====== STORED DATA

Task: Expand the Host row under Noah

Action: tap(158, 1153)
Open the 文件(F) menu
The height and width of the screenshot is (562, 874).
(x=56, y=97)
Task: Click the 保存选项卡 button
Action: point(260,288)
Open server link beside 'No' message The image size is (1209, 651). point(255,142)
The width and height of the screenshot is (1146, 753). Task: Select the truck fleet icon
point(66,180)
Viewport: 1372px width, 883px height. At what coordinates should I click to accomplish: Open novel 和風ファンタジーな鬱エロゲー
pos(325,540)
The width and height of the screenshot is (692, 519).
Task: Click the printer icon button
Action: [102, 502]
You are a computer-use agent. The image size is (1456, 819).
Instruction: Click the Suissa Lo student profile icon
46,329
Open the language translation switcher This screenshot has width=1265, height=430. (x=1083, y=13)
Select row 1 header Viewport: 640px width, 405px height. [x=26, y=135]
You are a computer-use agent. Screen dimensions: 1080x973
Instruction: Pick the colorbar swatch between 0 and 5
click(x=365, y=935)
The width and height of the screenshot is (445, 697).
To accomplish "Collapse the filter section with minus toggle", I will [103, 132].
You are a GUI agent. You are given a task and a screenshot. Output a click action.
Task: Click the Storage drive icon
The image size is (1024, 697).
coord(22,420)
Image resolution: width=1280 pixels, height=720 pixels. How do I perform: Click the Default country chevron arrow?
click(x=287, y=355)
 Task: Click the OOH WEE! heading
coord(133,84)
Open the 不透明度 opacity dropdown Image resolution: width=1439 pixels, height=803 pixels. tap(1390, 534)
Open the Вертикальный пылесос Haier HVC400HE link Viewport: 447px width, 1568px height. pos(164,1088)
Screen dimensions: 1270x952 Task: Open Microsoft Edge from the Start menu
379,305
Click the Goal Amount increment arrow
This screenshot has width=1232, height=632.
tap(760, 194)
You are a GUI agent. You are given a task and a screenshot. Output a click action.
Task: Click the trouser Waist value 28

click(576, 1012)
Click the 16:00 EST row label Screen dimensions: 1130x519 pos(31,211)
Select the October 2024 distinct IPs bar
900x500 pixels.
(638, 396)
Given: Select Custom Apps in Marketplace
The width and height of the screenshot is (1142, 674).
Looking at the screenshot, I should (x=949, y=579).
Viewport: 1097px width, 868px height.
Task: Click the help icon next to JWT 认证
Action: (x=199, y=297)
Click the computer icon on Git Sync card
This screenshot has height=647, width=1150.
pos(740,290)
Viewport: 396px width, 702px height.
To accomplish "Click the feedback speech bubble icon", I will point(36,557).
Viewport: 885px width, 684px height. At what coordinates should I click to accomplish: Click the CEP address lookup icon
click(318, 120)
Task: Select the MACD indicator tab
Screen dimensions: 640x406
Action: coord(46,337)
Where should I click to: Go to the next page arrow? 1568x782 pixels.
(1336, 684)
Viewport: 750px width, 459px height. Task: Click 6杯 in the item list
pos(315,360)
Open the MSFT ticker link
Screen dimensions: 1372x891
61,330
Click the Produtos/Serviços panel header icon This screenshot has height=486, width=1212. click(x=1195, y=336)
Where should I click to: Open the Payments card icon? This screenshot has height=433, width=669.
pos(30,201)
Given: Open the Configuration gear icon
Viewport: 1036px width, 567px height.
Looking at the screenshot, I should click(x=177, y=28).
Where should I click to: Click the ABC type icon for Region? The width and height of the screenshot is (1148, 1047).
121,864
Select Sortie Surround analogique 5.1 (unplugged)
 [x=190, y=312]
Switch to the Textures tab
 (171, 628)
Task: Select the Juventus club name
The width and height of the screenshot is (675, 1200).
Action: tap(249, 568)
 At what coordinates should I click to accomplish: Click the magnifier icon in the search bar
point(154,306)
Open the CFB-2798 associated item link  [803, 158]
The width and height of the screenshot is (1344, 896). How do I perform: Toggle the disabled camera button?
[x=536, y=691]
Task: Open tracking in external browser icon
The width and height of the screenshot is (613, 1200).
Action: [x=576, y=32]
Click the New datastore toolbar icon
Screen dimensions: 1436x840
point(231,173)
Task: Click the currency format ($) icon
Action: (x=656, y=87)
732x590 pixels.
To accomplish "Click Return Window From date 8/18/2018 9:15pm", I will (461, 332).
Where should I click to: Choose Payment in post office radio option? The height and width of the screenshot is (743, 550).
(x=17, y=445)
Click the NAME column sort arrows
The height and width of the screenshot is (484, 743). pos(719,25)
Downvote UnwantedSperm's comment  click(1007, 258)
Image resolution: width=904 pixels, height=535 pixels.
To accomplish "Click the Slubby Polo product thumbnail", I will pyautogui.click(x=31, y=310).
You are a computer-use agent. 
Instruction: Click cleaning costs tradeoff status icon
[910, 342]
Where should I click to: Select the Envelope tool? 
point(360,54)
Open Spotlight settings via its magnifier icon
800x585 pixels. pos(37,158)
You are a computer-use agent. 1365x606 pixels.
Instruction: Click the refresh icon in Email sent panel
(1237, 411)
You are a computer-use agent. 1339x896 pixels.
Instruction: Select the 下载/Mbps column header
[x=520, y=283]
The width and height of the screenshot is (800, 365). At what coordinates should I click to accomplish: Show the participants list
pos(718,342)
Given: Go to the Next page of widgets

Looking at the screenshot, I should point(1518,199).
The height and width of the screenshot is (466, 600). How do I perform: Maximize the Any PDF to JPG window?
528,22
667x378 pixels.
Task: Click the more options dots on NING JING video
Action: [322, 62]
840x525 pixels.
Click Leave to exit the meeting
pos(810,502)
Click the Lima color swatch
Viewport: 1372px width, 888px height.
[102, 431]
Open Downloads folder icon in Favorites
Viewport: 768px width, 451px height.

============

_TASK DIRECTIONS_
Reproduce the items above line for line, without changing anything.

_EXERCISE RESPONSE_
Task: Expand the Host row under Noah

Action: tap(158, 1153)
Open the 文件(F) menu
The height and width of the screenshot is (562, 874).
(x=56, y=97)
Task: Click the 保存选项卡 button
Action: point(260,288)
Open server link beside 'No' message The image size is (1209, 651). point(255,142)
The width and height of the screenshot is (1146, 753). Task: Select the truck fleet icon
point(66,180)
Viewport: 1372px width, 883px height. At what coordinates should I click to accomplish: Open novel 和風ファンタジーな鬱エロゲー
pos(325,540)
The width and height of the screenshot is (692, 519).
Task: Click the printer icon button
Action: [102, 502]
You are a computer-use agent. The image size is (1456, 819).
Instruction: Click the Suissa Lo student profile icon
46,329
Open the language translation switcher This screenshot has width=1265, height=430. (x=1083, y=13)
Select row 1 header Viewport: 640px width, 405px height. [x=26, y=135]
You are a computer-use agent. Screen dimensions: 1080x973
Instruction: Pick the colorbar swatch between 0 and 5
click(x=365, y=935)
The width and height of the screenshot is (445, 697).
To accomplish "Collapse the filter section with minus toggle", I will [103, 132].
You are a GUI agent. You are given a task and a screenshot. Output a click action.
Task: Click the Storage drive icon
The image size is (1024, 697).
coord(22,420)
Image resolution: width=1280 pixels, height=720 pixels. How do I perform: Click the Default country chevron arrow?
click(x=287, y=355)
 Task: Click the OOH WEE! heading
coord(133,84)
Open the 不透明度 opacity dropdown Image resolution: width=1439 pixels, height=803 pixels. tap(1390, 534)
Open the Вертикальный пылесос Haier HVC400HE link Viewport: 447px width, 1568px height. pos(164,1088)
Screen dimensions: 1270x952 Task: Open Microsoft Edge from the Start menu
379,305
Click the Goal Amount increment arrow
This screenshot has width=1232, height=632.
tap(760, 194)
You are a GUI agent. You are given a task and a screenshot. Output a click action.
Task: Click the trouser Waist value 28

click(576, 1012)
Click the 16:00 EST row label Screen dimensions: 1130x519 pos(31,211)
Select the October 2024 distinct IPs bar
900x500 pixels.
(638, 396)
Given: Select Custom Apps in Marketplace
The width and height of the screenshot is (1142, 674).
Looking at the screenshot, I should (x=949, y=579).
Viewport: 1097px width, 868px height.
Task: Click the help icon next to JWT 认证
Action: (x=199, y=297)
Click the computer icon on Git Sync card
This screenshot has height=647, width=1150.
pos(740,290)
Viewport: 396px width, 702px height.
To accomplish "Click the feedback speech bubble icon", I will point(36,557).
Viewport: 885px width, 684px height. At what coordinates should I click to accomplish: Click the CEP address lookup icon
click(318, 120)
Task: Select the MACD indicator tab
Screen dimensions: 640x406
Action: coord(46,337)
Where should I click to: Go to the next page arrow? 1568x782 pixels.
(1336, 684)
Viewport: 750px width, 459px height. Task: Click 6杯 in the item list
pos(315,360)
Open the MSFT ticker link
Screen dimensions: 1372x891
61,330
Click the Produtos/Serviços panel header icon This screenshot has height=486, width=1212. click(x=1195, y=336)
Where should I click to: Open the Payments card icon? This screenshot has height=433, width=669.
pos(30,201)
Given: Open the Configuration gear icon
Viewport: 1036px width, 567px height.
Looking at the screenshot, I should click(x=177, y=28).
Where should I click to: Click the ABC type icon for Region? The width and height of the screenshot is (1148, 1047).
121,864
Select Sortie Surround analogique 5.1 (unplugged)
 [x=190, y=312]
Switch to the Textures tab
 (171, 628)
Task: Select the Juventus club name
The width and height of the screenshot is (675, 1200).
Action: tap(249, 568)
 At what coordinates should I click to accomplish: Click the magnifier icon in the search bar
point(154,306)
Open the CFB-2798 associated item link  [803, 158]
The width and height of the screenshot is (1344, 896). How do I perform: Toggle the disabled camera button?
[x=536, y=691]
Task: Open tracking in external browser icon
The width and height of the screenshot is (613, 1200).
Action: [x=576, y=32]
Click the New datastore toolbar icon
Screen dimensions: 1436x840
point(231,173)
Task: Click the currency format ($) icon
Action: (x=656, y=87)
732x590 pixels.
To accomplish "Click Return Window From date 8/18/2018 9:15pm", I will (461, 332).
Where should I click to: Choose Payment in post office radio option? The height and width of the screenshot is (743, 550).
(x=17, y=445)
Click the NAME column sort arrows
The height and width of the screenshot is (484, 743). pos(719,25)
Downvote UnwantedSperm's comment  click(1007, 258)
Image resolution: width=904 pixels, height=535 pixels.
To accomplish "Click the Slubby Polo product thumbnail", I will pyautogui.click(x=31, y=310).
You are a computer-use agent. 
Instruction: Click cleaning costs tradeoff status icon
[910, 342]
Where should I click to: Select the Envelope tool? 
point(360,54)
Open Spotlight settings via its magnifier icon
800x585 pixels. pos(37,158)
You are a computer-use agent. 1365x606 pixels.
Instruction: Click the refresh icon in Email sent panel
(1237, 411)
You are a computer-use agent. 1339x896 pixels.
Instruction: Select the 下载/Mbps column header
[x=520, y=283]
The width and height of the screenshot is (800, 365). At what coordinates should I click to accomplish: Show the participants list
pos(718,342)
Given: Go to the Next page of widgets

Looking at the screenshot, I should point(1518,199).
The height and width of the screenshot is (466, 600). How do I perform: Maximize the Any PDF to JPG window?
528,22
667x378 pixels.
Task: Click the more options dots on NING JING video
Action: [322, 62]
840x525 pixels.
Click Leave to exit the meeting
pos(810,502)
Click the Lima color swatch
Viewport: 1372px width, 888px height.
[102, 431]
Open Downloads folder icon in Favorites
Viewport: 768px width, 451px height.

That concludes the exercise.